*WHAT IS EXPECTED*:
Look for the line that has "Widerrufsrecht (204, 1706)" in the material below; please repeat it and every line after it, exactly, up to and including the line that has "Napište nám (234, 752)", and nothing else.

====== DATA SHOWN

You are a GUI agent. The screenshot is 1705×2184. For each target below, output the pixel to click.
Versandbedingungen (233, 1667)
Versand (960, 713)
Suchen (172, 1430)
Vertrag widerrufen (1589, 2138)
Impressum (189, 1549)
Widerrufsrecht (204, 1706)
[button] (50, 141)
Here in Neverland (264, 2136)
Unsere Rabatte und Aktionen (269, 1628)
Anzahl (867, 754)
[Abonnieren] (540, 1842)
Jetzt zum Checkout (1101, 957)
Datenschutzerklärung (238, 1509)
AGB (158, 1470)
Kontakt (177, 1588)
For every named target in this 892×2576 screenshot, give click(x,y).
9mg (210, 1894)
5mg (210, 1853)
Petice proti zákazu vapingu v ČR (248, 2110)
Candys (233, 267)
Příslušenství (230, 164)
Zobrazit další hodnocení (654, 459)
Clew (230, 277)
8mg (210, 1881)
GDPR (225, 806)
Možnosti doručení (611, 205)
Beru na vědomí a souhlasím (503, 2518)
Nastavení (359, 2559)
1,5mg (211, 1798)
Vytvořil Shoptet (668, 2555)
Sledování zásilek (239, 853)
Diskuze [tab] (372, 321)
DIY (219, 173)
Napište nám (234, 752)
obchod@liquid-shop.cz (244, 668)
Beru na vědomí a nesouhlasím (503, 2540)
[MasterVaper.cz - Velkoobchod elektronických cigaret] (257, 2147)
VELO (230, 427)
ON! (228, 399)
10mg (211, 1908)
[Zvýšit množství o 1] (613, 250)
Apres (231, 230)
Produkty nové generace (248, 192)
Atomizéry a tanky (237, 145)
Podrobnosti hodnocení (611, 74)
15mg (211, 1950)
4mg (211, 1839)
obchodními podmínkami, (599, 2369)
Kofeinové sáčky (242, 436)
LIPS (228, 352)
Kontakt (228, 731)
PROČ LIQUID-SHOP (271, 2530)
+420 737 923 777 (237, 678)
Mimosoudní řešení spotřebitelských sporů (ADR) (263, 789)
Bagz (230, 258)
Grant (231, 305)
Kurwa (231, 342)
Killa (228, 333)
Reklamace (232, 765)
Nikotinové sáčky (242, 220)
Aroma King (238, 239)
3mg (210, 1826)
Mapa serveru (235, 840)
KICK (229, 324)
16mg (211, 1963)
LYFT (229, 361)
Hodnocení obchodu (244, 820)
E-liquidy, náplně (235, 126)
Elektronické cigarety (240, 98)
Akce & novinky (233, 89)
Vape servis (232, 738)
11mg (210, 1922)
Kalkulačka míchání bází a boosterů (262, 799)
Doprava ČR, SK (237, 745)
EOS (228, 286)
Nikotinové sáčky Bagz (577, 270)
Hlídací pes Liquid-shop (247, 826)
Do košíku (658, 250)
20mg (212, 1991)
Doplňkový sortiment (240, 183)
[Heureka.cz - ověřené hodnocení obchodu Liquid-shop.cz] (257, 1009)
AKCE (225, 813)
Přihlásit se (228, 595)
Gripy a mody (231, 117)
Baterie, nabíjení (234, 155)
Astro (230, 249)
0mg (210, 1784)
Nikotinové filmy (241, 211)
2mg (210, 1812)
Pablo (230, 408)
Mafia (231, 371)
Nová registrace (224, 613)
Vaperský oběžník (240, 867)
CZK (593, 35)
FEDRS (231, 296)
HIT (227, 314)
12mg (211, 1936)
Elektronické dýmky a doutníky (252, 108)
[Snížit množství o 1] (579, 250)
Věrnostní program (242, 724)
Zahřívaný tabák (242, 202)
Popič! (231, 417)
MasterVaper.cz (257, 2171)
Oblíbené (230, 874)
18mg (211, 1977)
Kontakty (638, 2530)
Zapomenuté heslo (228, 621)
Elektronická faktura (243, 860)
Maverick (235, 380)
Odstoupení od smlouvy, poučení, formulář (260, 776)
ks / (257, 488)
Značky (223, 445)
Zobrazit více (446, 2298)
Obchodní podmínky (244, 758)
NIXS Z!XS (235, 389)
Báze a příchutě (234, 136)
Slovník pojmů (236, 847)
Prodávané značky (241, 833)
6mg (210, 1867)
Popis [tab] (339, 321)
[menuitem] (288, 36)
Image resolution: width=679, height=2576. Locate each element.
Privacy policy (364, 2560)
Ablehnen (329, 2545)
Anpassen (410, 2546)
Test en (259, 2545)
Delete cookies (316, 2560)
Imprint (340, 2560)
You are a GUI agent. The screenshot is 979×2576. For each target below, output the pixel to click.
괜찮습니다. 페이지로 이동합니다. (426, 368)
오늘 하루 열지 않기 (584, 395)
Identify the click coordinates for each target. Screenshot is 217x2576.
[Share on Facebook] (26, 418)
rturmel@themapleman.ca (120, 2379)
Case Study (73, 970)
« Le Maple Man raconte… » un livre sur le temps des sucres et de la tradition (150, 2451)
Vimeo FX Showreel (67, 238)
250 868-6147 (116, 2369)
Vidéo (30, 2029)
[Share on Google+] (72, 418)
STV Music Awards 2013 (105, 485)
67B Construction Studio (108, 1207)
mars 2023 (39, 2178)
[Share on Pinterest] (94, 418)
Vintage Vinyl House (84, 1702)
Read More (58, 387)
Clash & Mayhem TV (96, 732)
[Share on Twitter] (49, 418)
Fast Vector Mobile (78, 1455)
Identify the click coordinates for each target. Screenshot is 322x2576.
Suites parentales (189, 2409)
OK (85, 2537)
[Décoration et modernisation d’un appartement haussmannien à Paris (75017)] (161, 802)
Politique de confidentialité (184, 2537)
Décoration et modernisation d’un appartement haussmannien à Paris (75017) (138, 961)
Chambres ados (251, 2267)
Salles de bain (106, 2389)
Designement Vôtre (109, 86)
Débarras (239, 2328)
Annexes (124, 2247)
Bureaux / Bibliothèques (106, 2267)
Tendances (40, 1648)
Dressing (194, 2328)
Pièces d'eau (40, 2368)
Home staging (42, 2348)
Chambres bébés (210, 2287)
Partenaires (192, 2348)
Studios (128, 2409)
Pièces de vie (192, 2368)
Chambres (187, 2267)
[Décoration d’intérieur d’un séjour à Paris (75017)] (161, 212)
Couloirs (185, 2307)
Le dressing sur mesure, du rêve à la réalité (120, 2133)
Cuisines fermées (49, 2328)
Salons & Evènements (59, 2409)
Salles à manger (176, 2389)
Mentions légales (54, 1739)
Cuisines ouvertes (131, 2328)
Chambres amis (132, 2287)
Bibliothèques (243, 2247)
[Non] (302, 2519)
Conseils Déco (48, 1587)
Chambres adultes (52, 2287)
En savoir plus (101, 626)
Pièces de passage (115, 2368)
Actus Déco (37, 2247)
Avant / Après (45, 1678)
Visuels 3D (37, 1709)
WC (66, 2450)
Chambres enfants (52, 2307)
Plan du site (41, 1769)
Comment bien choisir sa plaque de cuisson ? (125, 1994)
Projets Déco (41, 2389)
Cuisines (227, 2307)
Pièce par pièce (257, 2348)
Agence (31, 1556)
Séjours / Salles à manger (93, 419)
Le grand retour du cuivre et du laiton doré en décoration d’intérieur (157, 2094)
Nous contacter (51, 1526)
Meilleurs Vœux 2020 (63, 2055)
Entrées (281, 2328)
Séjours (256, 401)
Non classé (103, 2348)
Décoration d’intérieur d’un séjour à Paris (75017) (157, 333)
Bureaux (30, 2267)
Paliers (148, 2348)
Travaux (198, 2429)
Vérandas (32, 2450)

============

*RESPONSE BOX*:
Widerrufsrecht (204, 1706)
[button] (50, 141)
Here in Neverland (264, 2136)
Unsere Rabatte und Aktionen (269, 1628)
Anzahl (867, 754)
[Abonnieren] (540, 1842)
Jetzt zum Checkout (1101, 957)
Datenschutzerklärung (238, 1509)
AGB (158, 1470)
Kontakt (177, 1588)
For every named target in this 892×2576 screenshot, give click(x,y).
9mg (210, 1894)
5mg (210, 1853)
Petice proti zákazu vapingu v ČR (248, 2110)
Candys (233, 267)
Příslušenství (230, 164)
Zobrazit další hodnocení (654, 459)
Clew (230, 277)
8mg (210, 1881)
GDPR (225, 806)
Možnosti doručení (611, 205)
Beru na vědomí a souhlasím (503, 2518)
Nastavení (359, 2559)
1,5mg (211, 1798)
Vytvořil Shoptet (668, 2555)
Sledování zásilek (239, 853)
Diskuze [tab] (372, 321)
DIY (219, 173)
Napište nám (234, 752)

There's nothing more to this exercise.